Fatboi Sharif: It was a character and an idea I came up with in the studio with Roper. I want to say maybe about a year ago. But it was from something that we was recording a few years back, for the Ghandi project, but it never made the album. But I always kept the thought or the idea of it in my head of what I wanted to do with that particular story. I just kind of enhanced it with the project and brought it full circle.


Relating it back to movies, I feel like this project in particular moves like a movie. For the first three quarters of it, there’s no drums, and then it builds up to a big beat. And since you were talking about endings, I feel like this album has one of your best endings. It has a clear ending.


Fatboi Sharif: It’s funny, Roper said the same thing. He said, “I liked that you ended it like this. People aren’t gonna be used to hearing you rap on this type of beat and this type of flow.” We ended it calm. We came in chaotic and ended it calm. Sometimes the best ending is like that.

Really, the whole thing behind that, making it one particular project that you can’t skip… Whenever we create a project, it’s like, what do we want to hit? And what do we want to do that we haven’t done? I’ve always been a fan of those types of projects. You don’t see it at all today, hip-hop wise. You get into beat tapes… occasionally. Hip-hop wise, you don’t get the whole, “Alright, I gotta play this and let it go, all the way to the end. I can’t skip.” That’s one thing I wanted. I want the supporters to have patience. People listen to me with patience. Where they can really sit and be like, “Okay, I feel every part of this.” That’s the great thing that we’ve been hearing back so far. People like, “Yo, I played it five times in a row. Soon as it was over I played it again.” I was like, yes, that’s what we was going for.


One line I want to ask about, are you saying “Ants vs. Aliens”?


Fatboi Sharif: Ants vs. Aliens. Yeah.


That could be a horror movie.


Fatboi Sharif: Uh oh. Uh oh, you might have started something. Let me figure this out. Hey Roper, “Ants vs. Aliens!” Uh oh!


What would be the plot? I think it writes itself.


Fatboi Sharif: I’m not sure. I can either do it the regular way of just literally ants vs. aliens, but I would want to do something different with it. I’ll have to sit and figure it out for a little minute. But I’ll definitely let you know.

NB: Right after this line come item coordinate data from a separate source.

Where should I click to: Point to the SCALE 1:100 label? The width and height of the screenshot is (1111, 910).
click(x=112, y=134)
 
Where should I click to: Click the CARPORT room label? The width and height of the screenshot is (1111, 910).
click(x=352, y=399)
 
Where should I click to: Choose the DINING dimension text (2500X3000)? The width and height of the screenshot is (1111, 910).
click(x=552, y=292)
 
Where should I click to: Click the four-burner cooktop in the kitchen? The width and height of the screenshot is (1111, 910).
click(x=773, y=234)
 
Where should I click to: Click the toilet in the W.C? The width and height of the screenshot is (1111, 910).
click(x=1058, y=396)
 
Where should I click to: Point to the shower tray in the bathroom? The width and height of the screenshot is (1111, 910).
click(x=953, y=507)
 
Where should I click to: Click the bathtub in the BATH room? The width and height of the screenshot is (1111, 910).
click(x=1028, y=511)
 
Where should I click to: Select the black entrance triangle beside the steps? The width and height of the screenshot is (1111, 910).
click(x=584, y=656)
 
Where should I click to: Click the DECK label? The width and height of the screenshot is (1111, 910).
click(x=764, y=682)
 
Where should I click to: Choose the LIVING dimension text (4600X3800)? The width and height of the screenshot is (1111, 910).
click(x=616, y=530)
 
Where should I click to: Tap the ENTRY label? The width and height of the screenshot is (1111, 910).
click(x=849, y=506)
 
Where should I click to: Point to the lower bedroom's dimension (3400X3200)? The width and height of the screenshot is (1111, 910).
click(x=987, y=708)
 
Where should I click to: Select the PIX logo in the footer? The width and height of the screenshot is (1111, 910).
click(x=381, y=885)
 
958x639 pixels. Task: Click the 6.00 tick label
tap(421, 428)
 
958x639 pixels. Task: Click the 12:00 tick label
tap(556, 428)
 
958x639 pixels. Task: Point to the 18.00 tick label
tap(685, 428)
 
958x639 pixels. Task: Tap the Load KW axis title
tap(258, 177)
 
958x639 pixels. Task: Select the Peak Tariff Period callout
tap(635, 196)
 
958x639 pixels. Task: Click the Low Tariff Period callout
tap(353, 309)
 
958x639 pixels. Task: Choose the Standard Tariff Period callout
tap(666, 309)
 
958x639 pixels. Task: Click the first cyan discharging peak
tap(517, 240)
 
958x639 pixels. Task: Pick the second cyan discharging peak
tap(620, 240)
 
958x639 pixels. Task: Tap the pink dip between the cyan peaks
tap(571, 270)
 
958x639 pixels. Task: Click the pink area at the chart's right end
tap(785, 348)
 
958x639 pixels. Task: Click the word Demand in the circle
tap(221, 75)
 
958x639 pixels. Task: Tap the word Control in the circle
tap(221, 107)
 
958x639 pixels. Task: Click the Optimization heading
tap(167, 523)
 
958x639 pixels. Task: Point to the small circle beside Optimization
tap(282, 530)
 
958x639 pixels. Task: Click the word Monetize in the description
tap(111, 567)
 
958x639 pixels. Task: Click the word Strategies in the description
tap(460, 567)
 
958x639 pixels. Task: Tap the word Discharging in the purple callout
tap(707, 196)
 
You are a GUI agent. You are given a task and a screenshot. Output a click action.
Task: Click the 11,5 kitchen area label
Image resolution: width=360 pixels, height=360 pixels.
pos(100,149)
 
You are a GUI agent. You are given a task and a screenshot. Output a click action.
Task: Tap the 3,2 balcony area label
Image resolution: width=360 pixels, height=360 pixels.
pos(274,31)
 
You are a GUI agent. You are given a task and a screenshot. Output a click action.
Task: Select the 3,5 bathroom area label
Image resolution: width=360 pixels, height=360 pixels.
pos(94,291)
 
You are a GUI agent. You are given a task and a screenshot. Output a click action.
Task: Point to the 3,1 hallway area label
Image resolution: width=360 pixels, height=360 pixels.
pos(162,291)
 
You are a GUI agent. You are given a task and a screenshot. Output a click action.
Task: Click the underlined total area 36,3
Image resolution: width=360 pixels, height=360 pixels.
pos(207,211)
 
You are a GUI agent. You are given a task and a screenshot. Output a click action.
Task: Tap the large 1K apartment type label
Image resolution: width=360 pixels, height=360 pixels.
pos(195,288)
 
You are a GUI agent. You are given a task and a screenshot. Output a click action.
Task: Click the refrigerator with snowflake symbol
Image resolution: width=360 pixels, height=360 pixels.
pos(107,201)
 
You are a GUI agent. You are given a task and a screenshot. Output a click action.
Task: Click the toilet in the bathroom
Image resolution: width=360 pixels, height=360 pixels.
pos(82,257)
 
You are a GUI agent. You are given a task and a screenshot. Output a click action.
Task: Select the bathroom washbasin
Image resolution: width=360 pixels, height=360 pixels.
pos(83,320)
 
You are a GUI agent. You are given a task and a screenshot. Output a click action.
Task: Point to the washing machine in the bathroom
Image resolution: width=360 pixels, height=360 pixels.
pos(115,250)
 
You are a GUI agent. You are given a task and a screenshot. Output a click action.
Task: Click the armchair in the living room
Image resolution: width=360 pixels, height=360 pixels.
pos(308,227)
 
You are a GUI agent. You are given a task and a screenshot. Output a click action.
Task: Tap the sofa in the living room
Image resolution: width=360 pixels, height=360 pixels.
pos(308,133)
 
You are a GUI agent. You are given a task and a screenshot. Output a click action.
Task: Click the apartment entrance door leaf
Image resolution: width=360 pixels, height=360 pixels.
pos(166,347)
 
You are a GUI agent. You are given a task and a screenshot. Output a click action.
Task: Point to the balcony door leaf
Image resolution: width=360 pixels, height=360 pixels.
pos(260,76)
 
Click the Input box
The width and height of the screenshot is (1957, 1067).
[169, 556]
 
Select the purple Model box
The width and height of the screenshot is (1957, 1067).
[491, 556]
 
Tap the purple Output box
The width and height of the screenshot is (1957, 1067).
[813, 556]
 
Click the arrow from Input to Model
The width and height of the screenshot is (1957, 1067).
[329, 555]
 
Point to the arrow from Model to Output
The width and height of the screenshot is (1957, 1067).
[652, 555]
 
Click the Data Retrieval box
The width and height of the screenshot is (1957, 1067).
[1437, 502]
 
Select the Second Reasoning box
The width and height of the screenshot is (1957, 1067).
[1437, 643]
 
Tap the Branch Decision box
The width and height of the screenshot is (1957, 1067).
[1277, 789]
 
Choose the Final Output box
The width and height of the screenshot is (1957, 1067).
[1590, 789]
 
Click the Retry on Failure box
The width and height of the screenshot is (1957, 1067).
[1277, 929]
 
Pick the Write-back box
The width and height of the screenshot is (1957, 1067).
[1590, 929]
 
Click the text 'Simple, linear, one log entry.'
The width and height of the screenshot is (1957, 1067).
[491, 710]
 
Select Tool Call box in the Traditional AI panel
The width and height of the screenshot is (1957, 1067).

Yeah I’ll see it in the movie theater. I wanted to ask, because you just talked about how the project flows together… All the sound effect interludes, which again could be related to a horror movie, like someone calling 911 and screaming and stuff like that, what part of the process do those get added in?


Fatboi Sharif: Shout out to Roper Williams on that. He put all of that together. That’s how me and him always do it. I’ll do the tracks. He’ll know the vibe I’m going for in the music, and I’m like, “Alright, do your producer thing now.” He’ll add different elements. He’ll always come through waving different flags at the finish line perfectly. I loved it when I first heard everything. I was like, “Wow. Perfect.”


Do you have any other thoughts on the project you want to share? Or on horror movies or anything?


Fatboi Sharif: Shout out to everybody showing love. Something About Shirley out now on POW. Make sure ya’ll listen to that, support that, sit inside of that. Let it take your spirit away. And do the same thing with amazing horror films. And do the same thing with love.